I feared what Flori was cooking up. My elderly friend is famous around Santa Fe. She’s renowned for her tasty tamales, her fabulous frijoles, and her amazing carne adovada. She’s also a well-known snoop, with a sixth sense to boot. When I started working at Tres Amigas, just after moving to Santa Fe some three years ago, I had no chance of hiding my own sleuthing tendencies from her. But I was always a reluctant sleuth, and now I was giving it up for good. If only Flori would listen…
“We’ll get out my new zoom lens,” she was saying. “Then we wait until dark and hoist you over Gloria’s garden wall. You find yourself a view of the kitchen and wait until you can catch Armida in the baking act. Photographic evidence. That’s what we need. We’ll get them both disqualified. Ha!”
I struggled to find a nice, polite way to say, No way!
Flori kept going. “I’ve already checked out her perimeter. No sharp pointy bits on the wall that I can see, and all those home security signs are probably fakes.”

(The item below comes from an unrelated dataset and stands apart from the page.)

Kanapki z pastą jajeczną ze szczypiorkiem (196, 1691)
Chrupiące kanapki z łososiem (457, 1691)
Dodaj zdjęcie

“Don’t worry, Rita. I’ll fix you some snacks in case you have to stay out there a while. What would you like? Frito pie? That worked well last time, except for the chili con carne going cold and getting in your hair when you tangled with that cactus.” She chuckled at the memory of my Frito fiasco.
I didn’t care what she said. I wasn’t about to be hoisted anywhere. The last time I heaved myself over a wall on one of Flori’s snooping quests, spilled chili wasn’t the worst of our problems. Drug dealers were, and we hadn’t gone looking for them in the first place. That was the old me, though. New me wouldn’t chase after criminals or stick her nose into investigations or sit out in coyote country with snack food. New me would embrace low-stress hobbies like landscape painting or herb gardening or perhaps yoga.